On the counter, the multi-cooker sits like a patient friend. It doesn’t demand technique or perfect timing. It forgives. It holds heat. It waits for you. You toss in ingredients half an hour before your hunger peaks, trusting that, by the time you’re truly ready to eat, the food will be ready, too—flavors melded, textures dialed in, aromas filling the small world of your kitchen.

So yes, the air fryer era was fun, and crunchy, and occasionally life-changing. But this new chapter goes beyond frying. It’s about reclaiming time, softening the edges of weeknights, and discovering that a box of buttons and metal can quietly nudge you back toward cooking that feels more like living than hustling.
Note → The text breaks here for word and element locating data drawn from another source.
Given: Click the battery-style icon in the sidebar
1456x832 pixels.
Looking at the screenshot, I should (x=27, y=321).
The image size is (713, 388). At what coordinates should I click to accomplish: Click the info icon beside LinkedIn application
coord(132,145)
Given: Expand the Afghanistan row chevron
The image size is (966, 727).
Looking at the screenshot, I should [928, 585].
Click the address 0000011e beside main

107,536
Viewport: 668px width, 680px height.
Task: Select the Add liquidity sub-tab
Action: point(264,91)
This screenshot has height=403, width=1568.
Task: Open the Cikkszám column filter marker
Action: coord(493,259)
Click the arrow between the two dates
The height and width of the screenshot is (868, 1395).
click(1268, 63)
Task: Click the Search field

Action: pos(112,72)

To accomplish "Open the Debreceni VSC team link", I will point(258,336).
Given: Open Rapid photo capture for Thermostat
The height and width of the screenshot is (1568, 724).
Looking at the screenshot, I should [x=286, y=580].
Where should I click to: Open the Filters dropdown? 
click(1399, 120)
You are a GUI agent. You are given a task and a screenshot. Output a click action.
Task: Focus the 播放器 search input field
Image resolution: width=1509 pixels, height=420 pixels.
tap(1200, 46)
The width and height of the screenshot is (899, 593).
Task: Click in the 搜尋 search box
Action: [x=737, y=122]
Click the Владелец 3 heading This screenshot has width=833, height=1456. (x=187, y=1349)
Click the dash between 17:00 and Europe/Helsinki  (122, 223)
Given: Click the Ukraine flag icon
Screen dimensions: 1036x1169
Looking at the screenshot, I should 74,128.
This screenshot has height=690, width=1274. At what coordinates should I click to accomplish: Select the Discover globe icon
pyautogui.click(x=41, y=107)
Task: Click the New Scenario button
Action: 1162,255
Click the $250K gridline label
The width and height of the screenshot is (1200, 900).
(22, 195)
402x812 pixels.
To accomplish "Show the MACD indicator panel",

Frequently Asked Questions

Is a multi-cooker really better than a standalone air fryer?

It depends on how you cook. If you mostly reheat and crisp frozen foods, a basic air fryer might be enough. If you want to pressure cook, slow cook, steam, bake, and still air fry in one appliance, a multi-cooker offers far more versatility and can replace several gadgets at once.

Does the air-fry mode in a multi-cooker work as well as a dedicated air fryer?

In most modern models, the air-fry mode is comparable, especially for home use. You might notice slightly different basket shapes or capacities, but the crisping, browning, and speed are usually very similar.

Can I really bake cakes and bread in it?

Yes. Many multi-cookers handle cakes, quick breads, and small loaves well because they retain moisture and provide even heat. You’ll typically use a smaller pan that fits inside the pot, and you may need to adjust baking times compared to a traditional oven.

Is it complicated to learn all nine cooking methods?

Most devices are designed with simple presets and clear buttons. You can start with just one or two modes—like pressure cook and air fry—and gradually explore the others. After a few meals, switching modes becomes second nature.

Can a multi-cooker replace my oven and stovetop?

For many everyday meals, yes, it can stand in for both. You can sauté, simmer, roast, and bake in one place. However, if you often cook for large groups or enjoy using multiple pans at once, your oven and stovetop will still be useful partners rather than true replacements.